Le pastis de la financeDette américaine dégradée, bourses au plancher, devises chahutées ! Si le début de l’été fut pluvieux en France, sur les places financières, il est chaud. La période estivale est souvent propice à quelques bonnes discussions de comptoir autour du pastis (suivant les régions, on peut remplacer par cidre, calva, bière, kir, ti punch ...). Profitons de cette opportunité pour balayer quelques idées reçues.

Les agences de notation sont criminelles.
Oui, lorsqu’elles dégradent la note d’un état, alors les conséquences sont terribles. Sont-elles responsables ? Non, elles ne font qu’émettre une opinion. Rappelons que, chez Standard and Poor’s, première agence des 3 grandes à avoir dégradé le sacro-saint AAA des Etats-Unis, la note était sous perspective négative depuis le 18 avril. On a très longtemps reproché à ces agences de ne pas être assez réactives, aujourd’hui elles le seraient trop ?

Les économies mondiales sont devenues des intoxiquées des marchés.
Oui, car tous les gouvernements émettent de la dette, sans quoi ils ne pourraient pas fonctionner plus de quelques jours. La désintoxication est possible, mais douloureuse. Certains pays comme l’Australie ou la Chine fonctionnent très bien avec une dette extérieure très faible (<30% de leur PIB), d’autres sont bien au-delà des 100% du PIB, comme le Japon ou l’Irlande.

La bourse monte doucement, mais quand elle baisse, c’est la dégringolade.
Rien de plus faux. Un simple exemple montre le contraire. Prenez les cours de clôture du CAC 40 depuis février 1998, date à laquelle les niveaux étaient comparables au niveau actuel (un peu plus de 3 000). Les scénarios de plus forte baisse quotidienne sont du même ordre de grandeur que ceux de plus forte hausse (10ème plus forte hausse : +208, 10ème plus forte baisse : - 209).

La BCE ne fait pas ce qu’il faut.
Tout dépend de son mandat, qui est de stabiliser l’inflation, ce qu’elle fait remarquablement bien.
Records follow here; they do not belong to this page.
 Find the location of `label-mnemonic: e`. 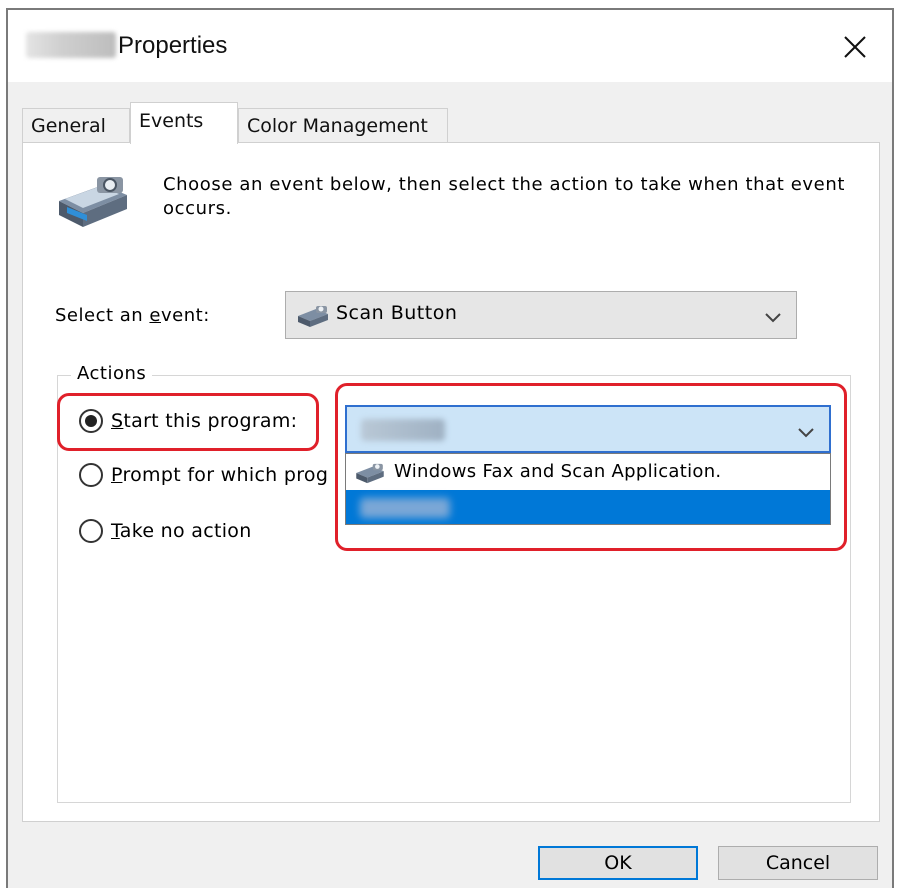

label-mnemonic: e is located at coordinates (155, 316).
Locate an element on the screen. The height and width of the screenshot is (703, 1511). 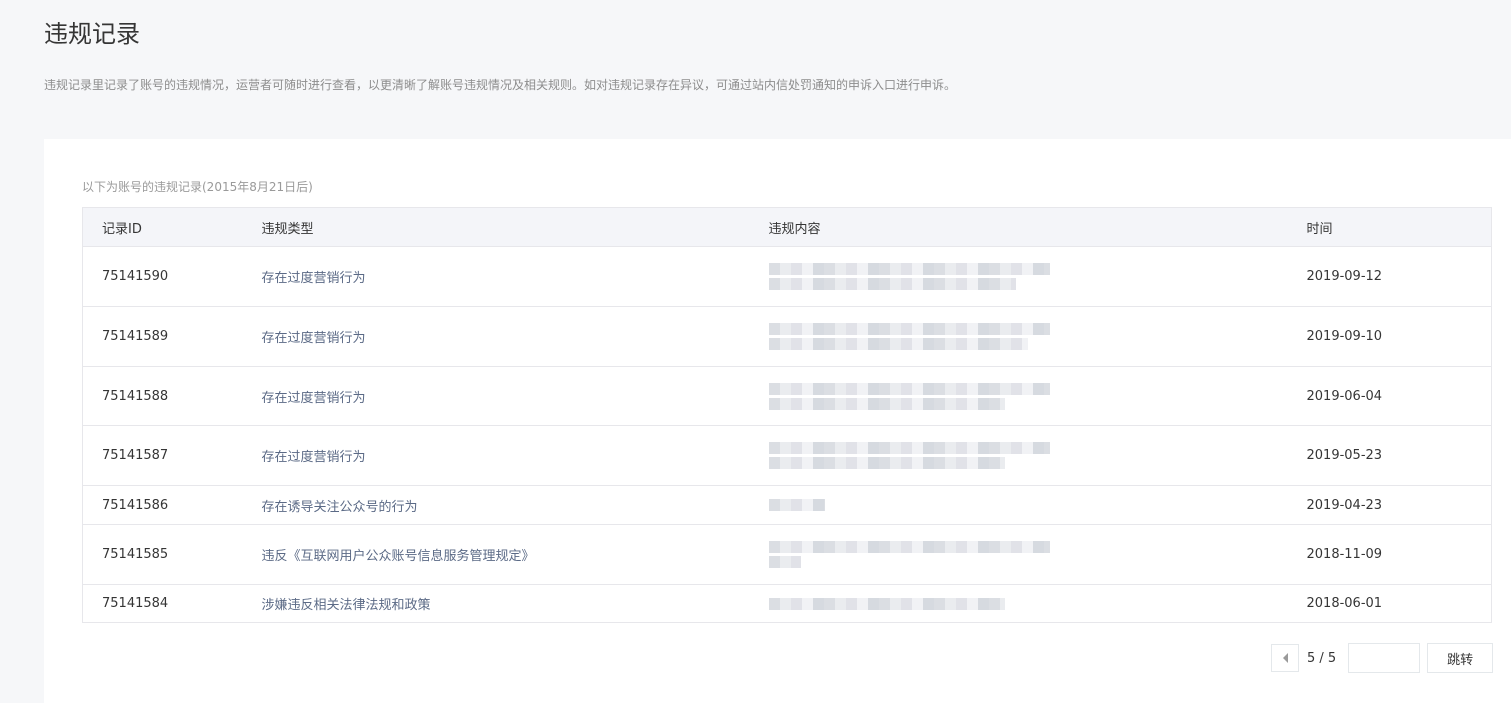
triangle-left-icon is located at coordinates (1285, 658).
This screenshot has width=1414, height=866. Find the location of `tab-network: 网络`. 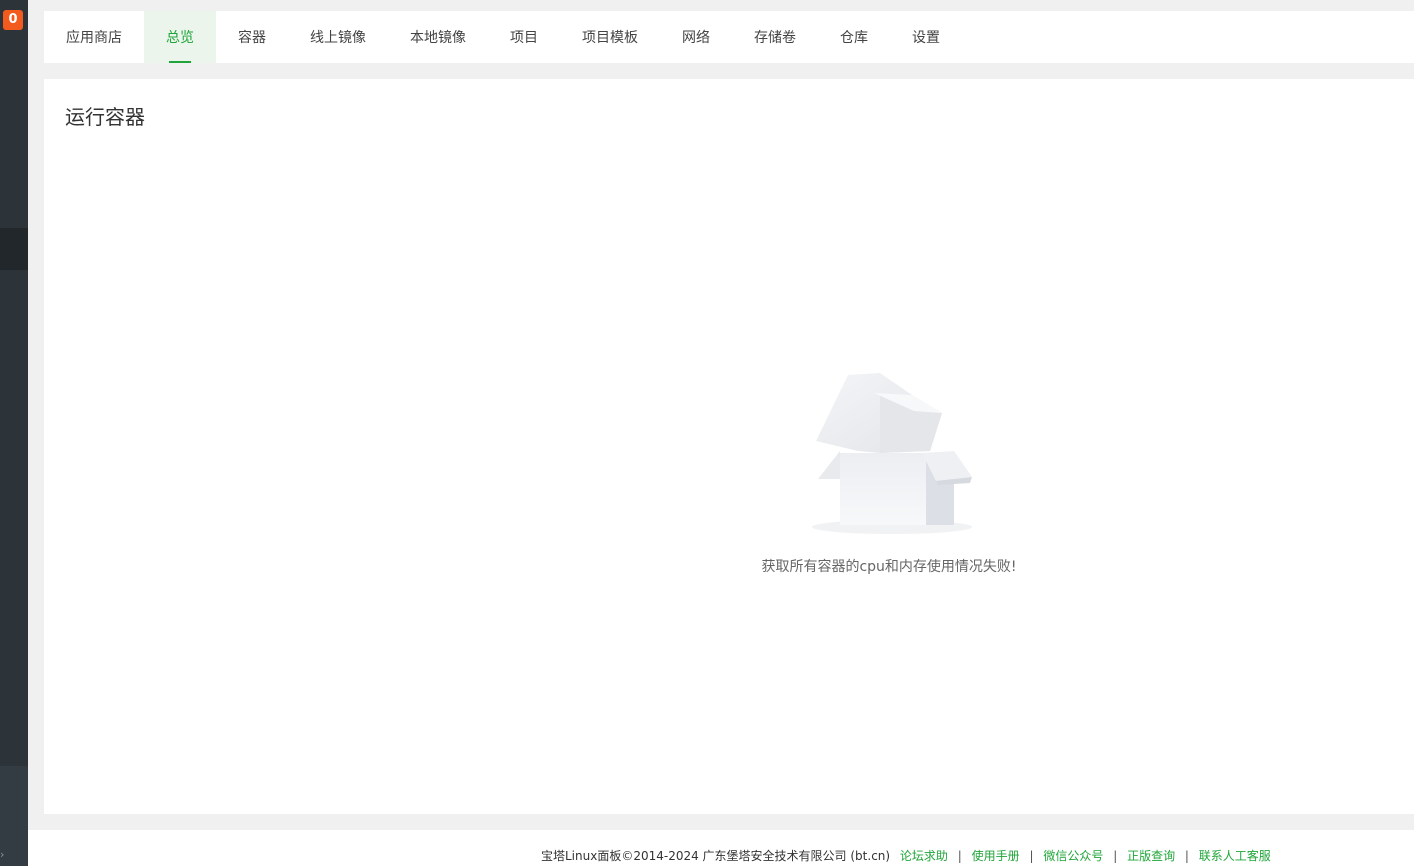

tab-network: 网络 is located at coordinates (696, 37).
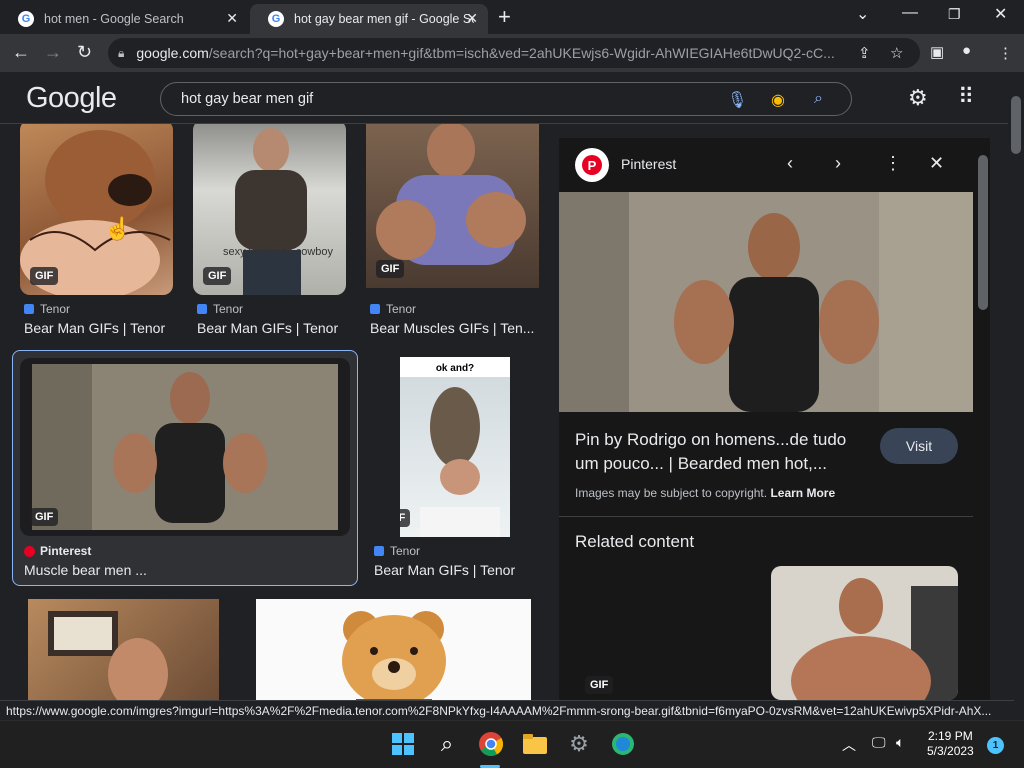 The height and width of the screenshot is (768, 1024). What do you see at coordinates (818, 99) in the screenshot?
I see `search-icon: ⌕` at bounding box center [818, 99].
La question est de savoir si c’est le bon mandat. Cette crise financière qui n’en finit pas est dûe à notre endettement inconsidéré, plus qu’à la titrisation effrénée des actifs subprimes. Plusieurs économistes recommandent ainsi de sortir de la spirale de l’endettement par le retour à l’inflation, manière un peu « soft » de faire payer les créanciers.

Le pastis marseillais est meilleur que le cidre breton.
Tout dépend de l'agence de notation.